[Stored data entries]
-- Opening Marker --
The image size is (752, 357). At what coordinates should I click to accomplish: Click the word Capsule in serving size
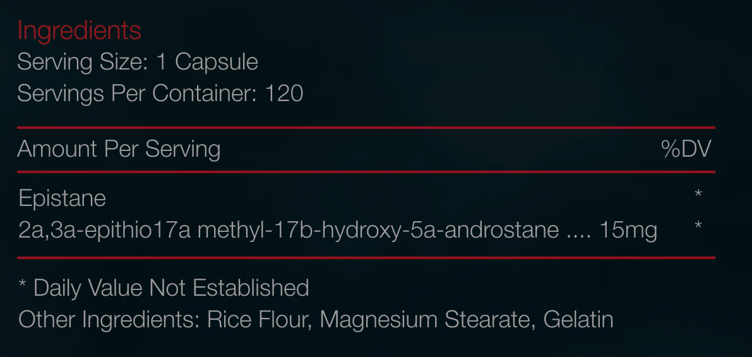pyautogui.click(x=217, y=63)
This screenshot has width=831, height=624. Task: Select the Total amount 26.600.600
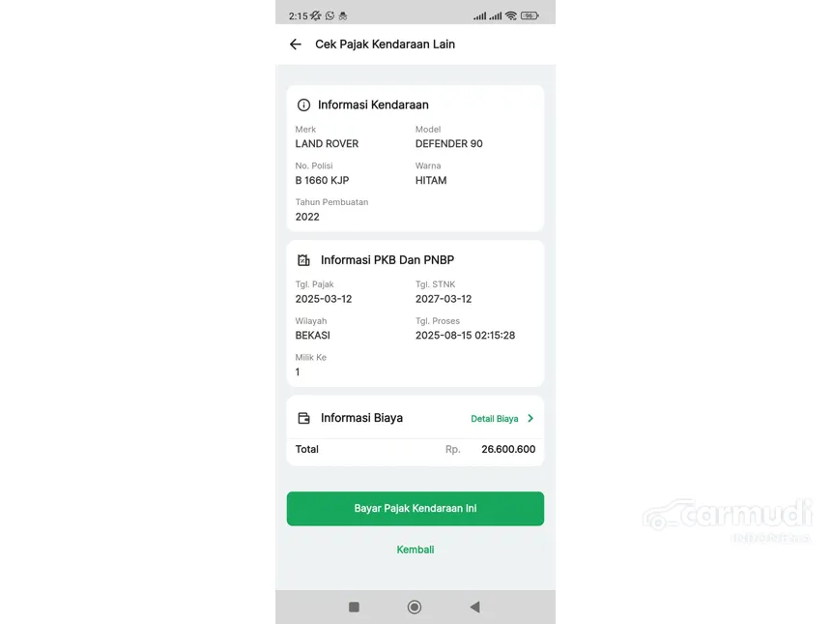pyautogui.click(x=508, y=450)
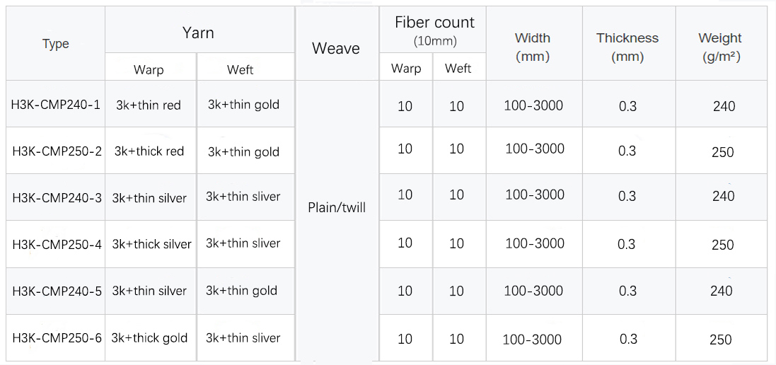Click the Weave column header
Screen dimensions: 776x365
[336, 48]
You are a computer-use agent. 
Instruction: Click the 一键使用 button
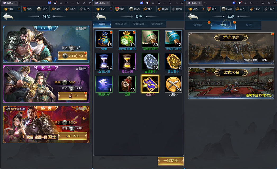coord(171,161)
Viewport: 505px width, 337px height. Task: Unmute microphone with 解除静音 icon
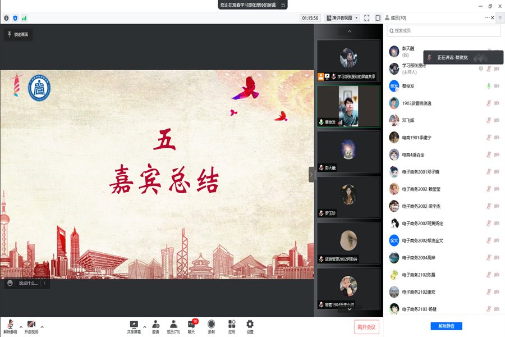tap(10, 325)
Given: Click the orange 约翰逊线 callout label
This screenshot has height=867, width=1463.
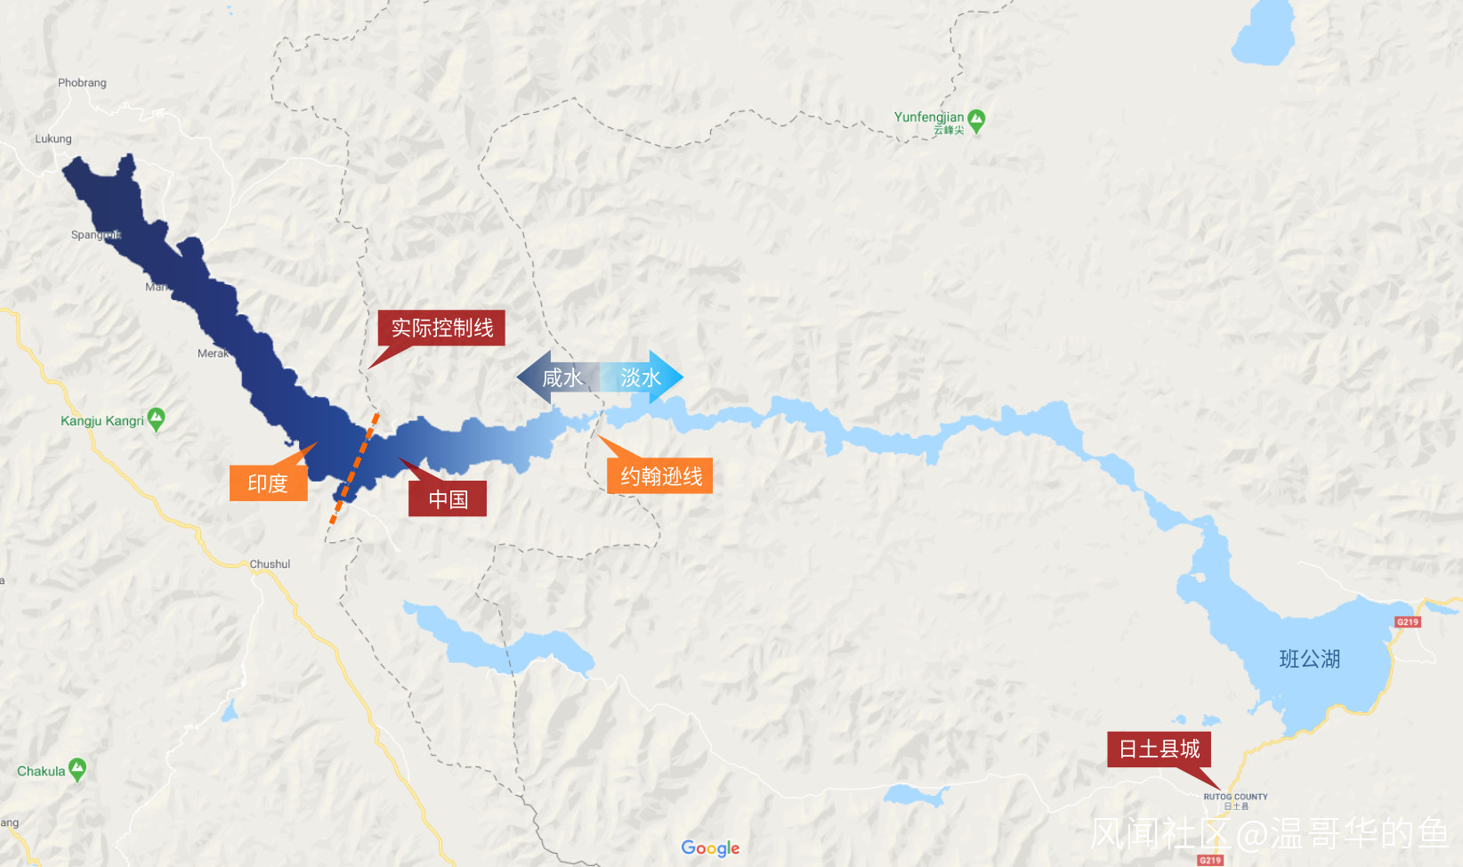Looking at the screenshot, I should [660, 476].
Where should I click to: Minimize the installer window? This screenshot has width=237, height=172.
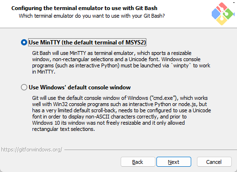[234, 2]
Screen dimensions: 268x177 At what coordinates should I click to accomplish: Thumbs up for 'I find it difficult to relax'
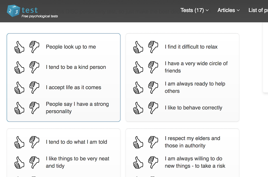tap(138, 47)
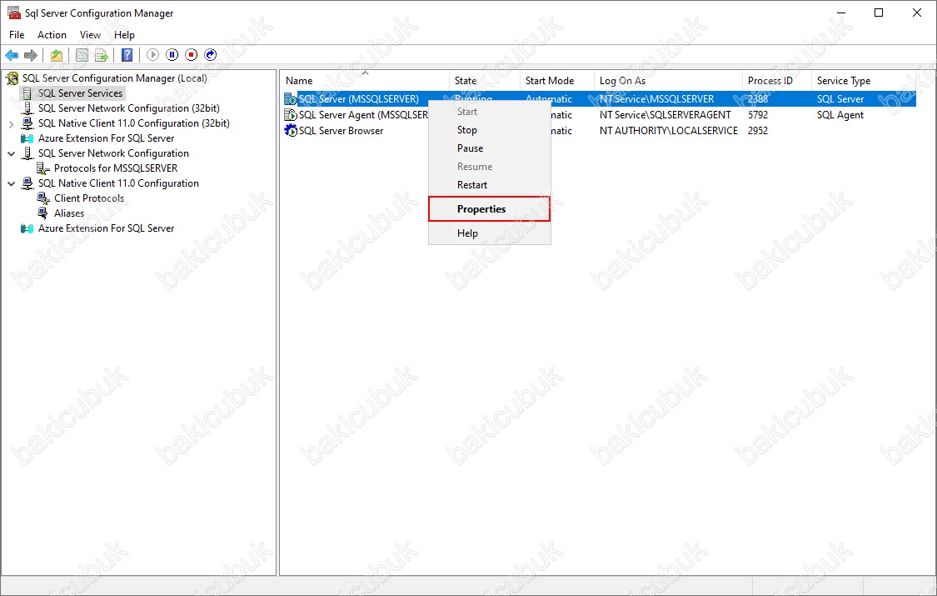Click the Export List toolbar icon
The height and width of the screenshot is (596, 937).
point(101,55)
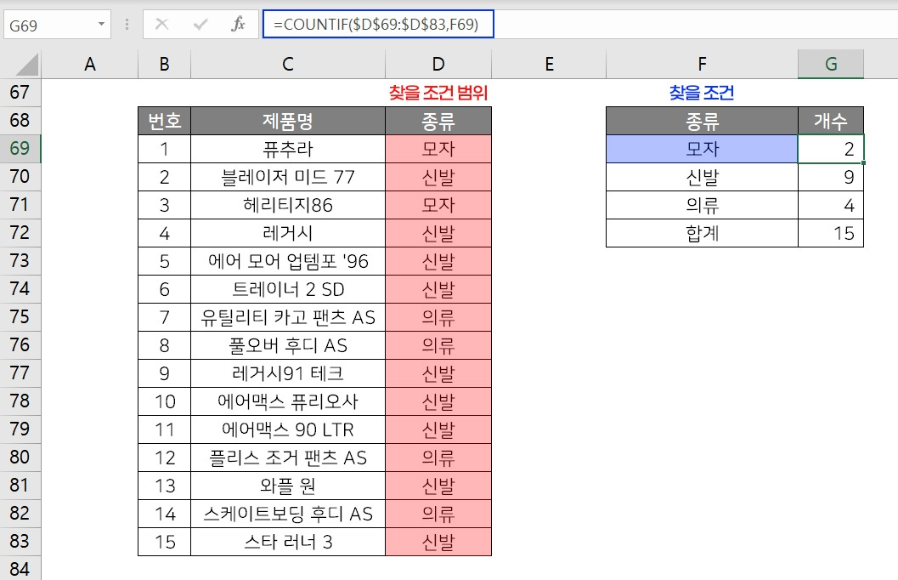The image size is (898, 580).
Task: Select the 종류 header of the criteria table
Action: tap(701, 120)
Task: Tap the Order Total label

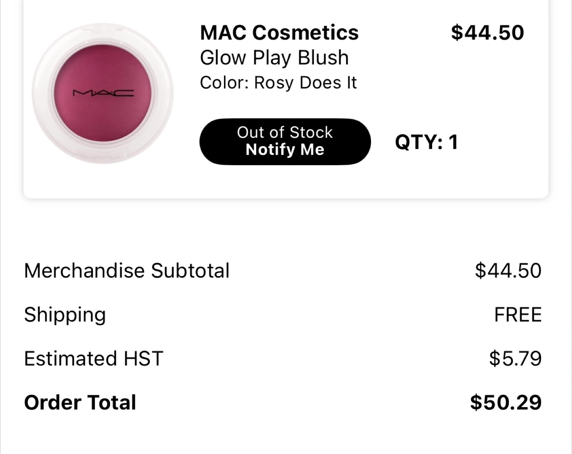Action: (80, 402)
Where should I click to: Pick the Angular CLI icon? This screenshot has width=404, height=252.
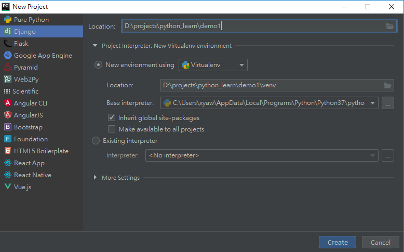coord(8,103)
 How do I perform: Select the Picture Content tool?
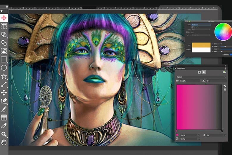pyautogui.click(x=4, y=51)
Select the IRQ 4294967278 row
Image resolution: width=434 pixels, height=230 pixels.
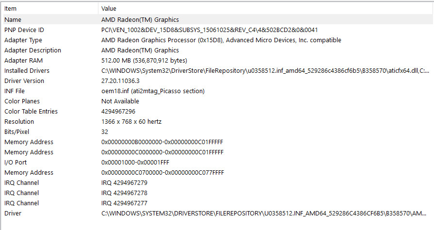[x=217, y=193]
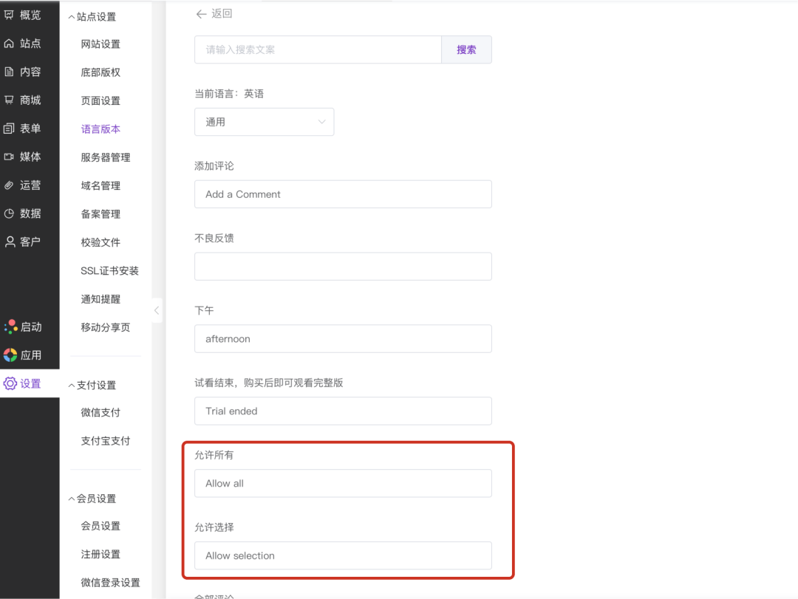Viewport: 798px width, 599px height.
Task: Open 服务器管理 menu item
Action: tap(105, 157)
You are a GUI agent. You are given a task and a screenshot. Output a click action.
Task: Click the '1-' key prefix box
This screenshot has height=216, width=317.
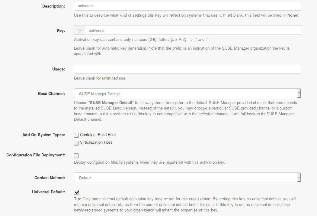[x=80, y=30]
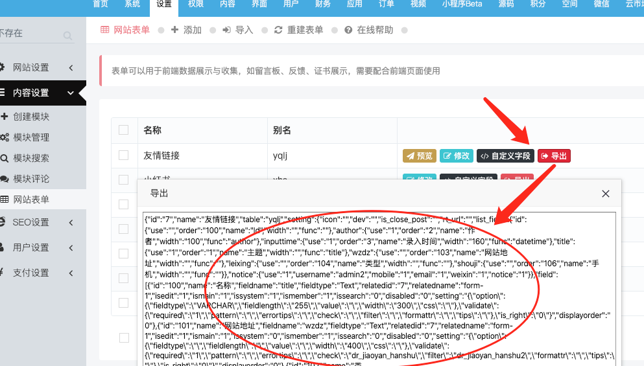Click the 在线帮助 question mark icon
The width and height of the screenshot is (644, 366).
(348, 30)
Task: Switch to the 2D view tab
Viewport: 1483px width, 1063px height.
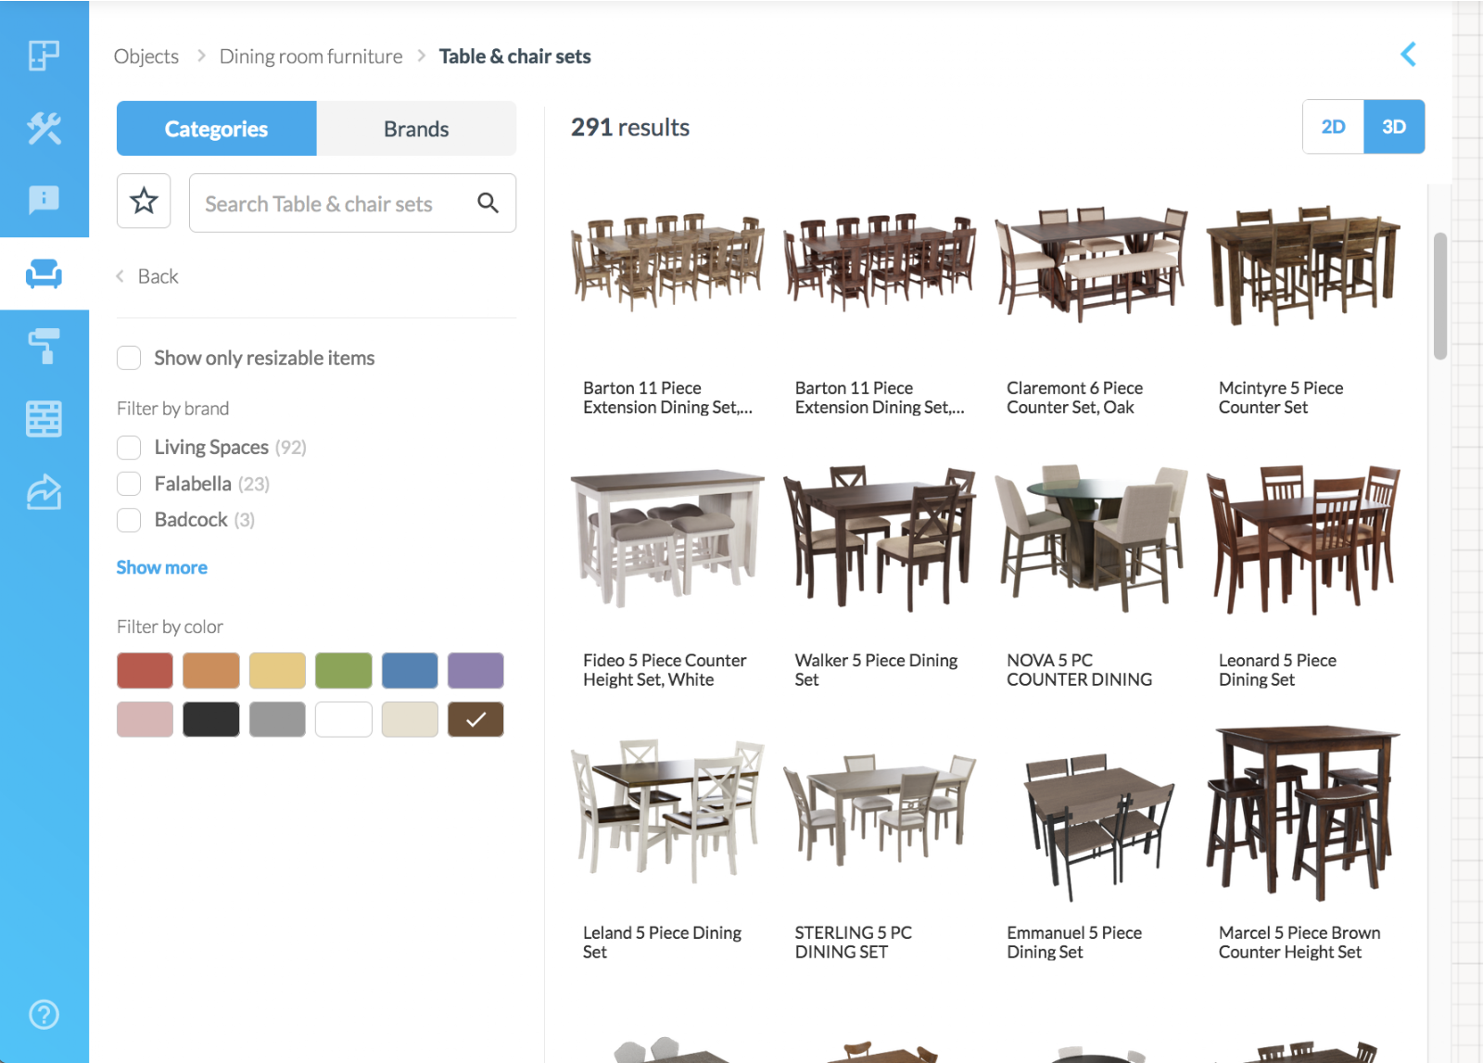Action: coord(1333,127)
-- Closing Marker --
Where a line in the records above contains the string "agent", return that line.

You are a computer-use agent. 
You are a GUI agent. You are given a task and a screenshot. Output a click action.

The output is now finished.